Three-Terminal System-Application of a Percentage-Differential Relay:

Percentage-differential relay protection can be applied to the system elements having more than two terminals, as in the three-terminal application shown in Fig. 3.62. Each of the three restraining coils has the same number of turns, and each coil develops a torque independently of others. Their torques is added arithmetically.

The percent slope characteristic for such a relay will vary with the distribution of currents between the three restraining coils. Percentage-differential relays are generally instantaneous or high speed. Time delay is not required for selectivity because the percentage-differential characteristic makes these relays immune to the effects of transients when the relays are properly applied.

Induction Type Biased Differential Relay:

In the simplest electromagnetic form the relay is shown in Fig. 3.63. Such a relay consists of a pivoted disc free to rotate in the air gaps of two electromagnets, a portion of each pole of which is fitted with a copper shading ring. This ring can be moved further into, or out of the pole.

The disc experiences two torques—one due to the operating element and the other due to restraining element. If the shading rings were in the same position on each element, the resulting torque experienced by the disc would be zero. But if the shading rings of restraining element were moved further into the iron core, the torque exerted by the restraint element will exceed than that of the operating element.
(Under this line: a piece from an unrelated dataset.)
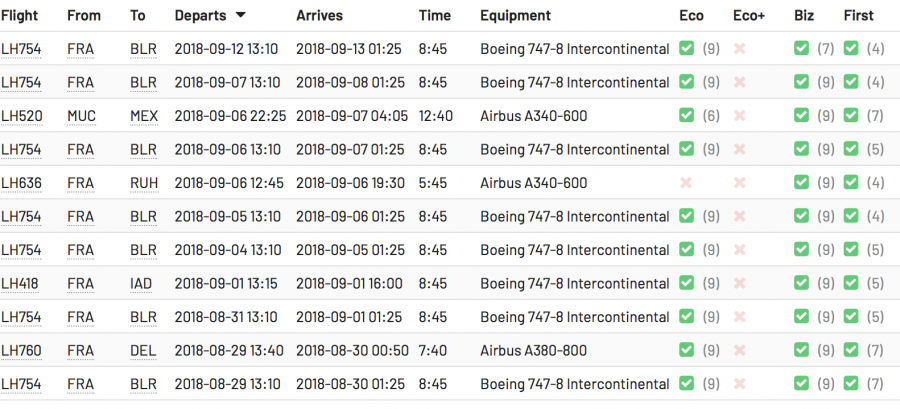Click the Eco+ X icon for LH760
This screenshot has width=900, height=409.
(x=740, y=350)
The advantages of such a relay over the beam type are:

(i) The induction element is not susceptible to operation due to transients and

(ii) A slight time delay can be obtained and the biasing feature can be finally adjusted merely by changing the position of the shading rings on either or both elements.

3. Voltage Balance Differential Relay:

The differential relays are known as current balance relays. Such relays are convenient where both ends of the protected element are close together e.g., with generator or transformer protection but do not suit for the protection of feeders. If such relays are used for feeder protection of several km length, the secondary emfs of the CTs would be required to circulate about 1 or 5 A at full load or several times the current during external fault conditions, round a pilot loop of fairly high impedance. Such a burden is impracticable for any economic design of CT. Another class of relays is the voltage balance differential relays, which are preferred for the feeder protection.
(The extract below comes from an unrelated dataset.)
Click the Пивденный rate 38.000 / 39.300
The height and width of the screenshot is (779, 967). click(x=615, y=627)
In this arrangement, two similar current transformers are connected at either end of the system element under protection (such as a feeder) by means of pilot wires. The relays are connected in series with the pilot wires, one at each end. The relative polarity of the CTs is such that there is no current through the relay under normal operating conditions and through fault conditions. The CTs used in such protection should be such that they should induce voltages in the secondary linearly with respect to the current. Since the magnitude of fault current is very large, in order that the voltage should be a linear function of such large currents the CTs should be air-cored.

When a fault occurs in the protected zone, the currents in the two primaries will differ from one another and so voltages induced in the secondaries of the CTs will differ and circulating current will flow through the operating coils of the relays. Thus the trip circuit will be closed and the circuit breaker will open.

To provide for capacity currents, the relays employed may be overcurrent type which should operate only when the difference of the currents on both sides exceeds certain value.

In this system no restraining coil or balancing resistance or overload coil is required.

Though this method is more reliable than current balance or circulating current system but has great disadvantage that CTs do not carry current so acts as open circuited and inserts high impedance in the circuit. This method may be employed for protection of feeders, alternators and transformers. For use on transformers, the turn-ratio of power transformers must be kept in view.